## Entries shown
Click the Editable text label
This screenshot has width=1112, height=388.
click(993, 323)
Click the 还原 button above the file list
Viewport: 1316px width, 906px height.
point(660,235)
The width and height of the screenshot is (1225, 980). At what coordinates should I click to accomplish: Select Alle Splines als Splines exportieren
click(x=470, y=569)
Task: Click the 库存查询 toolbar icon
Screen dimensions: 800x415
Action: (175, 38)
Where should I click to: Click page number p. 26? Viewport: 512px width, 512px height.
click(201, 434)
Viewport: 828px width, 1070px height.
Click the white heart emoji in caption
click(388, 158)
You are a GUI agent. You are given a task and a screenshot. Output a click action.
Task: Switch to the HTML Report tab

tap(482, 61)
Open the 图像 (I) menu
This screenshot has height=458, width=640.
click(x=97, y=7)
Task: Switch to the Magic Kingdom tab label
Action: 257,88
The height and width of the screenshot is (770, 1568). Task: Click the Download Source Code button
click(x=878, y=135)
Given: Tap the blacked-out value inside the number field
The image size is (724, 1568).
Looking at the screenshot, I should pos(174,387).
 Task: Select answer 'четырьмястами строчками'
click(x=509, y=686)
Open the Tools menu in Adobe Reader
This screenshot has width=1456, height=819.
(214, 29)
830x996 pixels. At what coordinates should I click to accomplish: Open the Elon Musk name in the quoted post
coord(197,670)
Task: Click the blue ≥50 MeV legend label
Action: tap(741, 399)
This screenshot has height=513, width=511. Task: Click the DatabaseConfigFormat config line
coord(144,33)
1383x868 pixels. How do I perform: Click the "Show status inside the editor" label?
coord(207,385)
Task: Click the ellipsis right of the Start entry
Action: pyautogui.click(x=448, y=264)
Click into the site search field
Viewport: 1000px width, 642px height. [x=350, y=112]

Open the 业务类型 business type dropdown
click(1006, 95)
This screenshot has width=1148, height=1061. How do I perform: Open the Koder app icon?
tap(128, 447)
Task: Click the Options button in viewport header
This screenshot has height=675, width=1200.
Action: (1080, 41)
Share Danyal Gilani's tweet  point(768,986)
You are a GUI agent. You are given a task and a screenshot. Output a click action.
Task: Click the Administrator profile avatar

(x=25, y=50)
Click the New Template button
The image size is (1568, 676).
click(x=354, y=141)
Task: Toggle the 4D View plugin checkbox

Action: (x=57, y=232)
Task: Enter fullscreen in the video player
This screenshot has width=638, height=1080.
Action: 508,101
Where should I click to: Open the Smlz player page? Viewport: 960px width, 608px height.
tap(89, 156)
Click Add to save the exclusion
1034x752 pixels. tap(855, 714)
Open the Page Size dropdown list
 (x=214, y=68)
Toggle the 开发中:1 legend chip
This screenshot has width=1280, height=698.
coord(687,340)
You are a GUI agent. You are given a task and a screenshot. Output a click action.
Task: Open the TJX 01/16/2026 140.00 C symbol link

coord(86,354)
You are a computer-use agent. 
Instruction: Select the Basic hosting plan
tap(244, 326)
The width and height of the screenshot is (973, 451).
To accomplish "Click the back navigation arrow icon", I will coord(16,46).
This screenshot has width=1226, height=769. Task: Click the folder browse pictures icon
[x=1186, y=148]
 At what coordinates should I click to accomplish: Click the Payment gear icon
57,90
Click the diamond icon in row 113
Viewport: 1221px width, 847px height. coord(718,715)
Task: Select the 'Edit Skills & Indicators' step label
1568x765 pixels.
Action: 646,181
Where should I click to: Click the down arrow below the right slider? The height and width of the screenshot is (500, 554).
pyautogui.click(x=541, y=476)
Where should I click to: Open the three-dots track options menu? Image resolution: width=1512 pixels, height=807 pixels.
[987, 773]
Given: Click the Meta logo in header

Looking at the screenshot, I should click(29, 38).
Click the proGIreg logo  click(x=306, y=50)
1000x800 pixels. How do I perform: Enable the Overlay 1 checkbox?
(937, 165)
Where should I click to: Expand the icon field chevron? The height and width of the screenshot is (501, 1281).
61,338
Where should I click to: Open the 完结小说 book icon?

## To do
Nothing in the entries should be skipped. Output them all exactly.

## Solution for this task
Click the Editable text label
This screenshot has width=1112, height=388.
click(993, 323)
Click the 还原 button above the file list
Viewport: 1316px width, 906px height.
point(660,235)
The width and height of the screenshot is (1225, 980). At what coordinates should I click to accomplish: Select Alle Splines als Splines exportieren
click(x=470, y=569)
Task: Click the 库存查询 toolbar icon
Screen dimensions: 800x415
Action: (175, 38)
Where should I click to: Click page number p. 26? Viewport: 512px width, 512px height.
click(201, 434)
Viewport: 828px width, 1070px height.
Click the white heart emoji in caption
click(388, 158)
You are a GUI agent. You are given a task and a screenshot. Output a click action.
Task: Switch to the HTML Report tab

tap(482, 61)
Open the 图像 (I) menu
This screenshot has height=458, width=640.
click(x=97, y=7)
Task: Switch to the Magic Kingdom tab label
Action: 257,88
The height and width of the screenshot is (770, 1568). Task: Click the Download Source Code button
click(x=878, y=135)
Given: Tap the blacked-out value inside the number field
The image size is (724, 1568).
Looking at the screenshot, I should pos(174,387).
 Task: Select answer 'четырьмястами строчками'
click(x=509, y=686)
Open the Tools menu in Adobe Reader
This screenshot has width=1456, height=819.
(214, 29)
830x996 pixels. At what coordinates should I click to accomplish: Open the Elon Musk name in the quoted post
coord(197,670)
Task: Click the blue ≥50 MeV legend label
Action: tap(741, 399)
This screenshot has height=513, width=511. Task: Click the DatabaseConfigFormat config line
coord(144,33)
1383x868 pixels. How do I perform: Click the "Show status inside the editor" label?
coord(207,385)
Task: Click the ellipsis right of the Start entry
Action: pyautogui.click(x=448, y=264)
Click into the site search field
Viewport: 1000px width, 642px height. [x=350, y=112]

Open the 业务类型 business type dropdown
click(1006, 95)
This screenshot has width=1148, height=1061. How do I perform: Open the Koder app icon?
tap(128, 447)
Task: Click the Options button in viewport header
This screenshot has height=675, width=1200.
Action: (1080, 41)
Share Danyal Gilani's tweet  point(768,986)
You are a GUI agent. You are given a task and a screenshot. Output a click action.
Task: Click the Administrator profile avatar

(x=25, y=50)
Click the New Template button
The image size is (1568, 676).
click(x=354, y=141)
Task: Toggle the 4D View plugin checkbox

Action: (x=57, y=232)
Task: Enter fullscreen in the video player
This screenshot has width=638, height=1080.
Action: 508,101
Where should I click to: Open the Smlz player page? Viewport: 960px width, 608px height.
tap(89, 156)
Click Add to save the exclusion
1034x752 pixels. tap(855, 714)
Open the Page Size dropdown list
 (x=214, y=68)
Toggle the 开发中:1 legend chip
This screenshot has width=1280, height=698.
coord(687,340)
You are a GUI agent. You are given a task and a screenshot. Output a click action.
Task: Open the TJX 01/16/2026 140.00 C symbol link

coord(86,354)
You are a computer-use agent. 
Instruction: Select the Basic hosting plan
tap(244, 326)
The width and height of the screenshot is (973, 451).
To accomplish "Click the back navigation arrow icon", I will coord(16,46).
This screenshot has width=1226, height=769. Task: Click the folder browse pictures icon
[x=1186, y=148]
 At what coordinates should I click to accomplish: Click the Payment gear icon
57,90
Click the diamond icon in row 113
Viewport: 1221px width, 847px height. coord(718,715)
Task: Select the 'Edit Skills & Indicators' step label
1568x765 pixels.
Action: 646,181
Where should I click to: Click the down arrow below the right slider? The height and width of the screenshot is (500, 554).
pyautogui.click(x=541, y=476)
Where should I click to: Open the three-dots track options menu? Image resolution: width=1512 pixels, height=807 pixels.
[987, 773]
Given: Click the Meta logo in header

Looking at the screenshot, I should click(29, 38).
Click the proGIreg logo  click(x=306, y=50)
1000x800 pixels. How do I perform: Enable the Overlay 1 checkbox?
(937, 165)
Where should I click to: Expand the icon field chevron? The height and width of the screenshot is (501, 1281).
61,338
Where should I click to: Open the 完结小说 book icon?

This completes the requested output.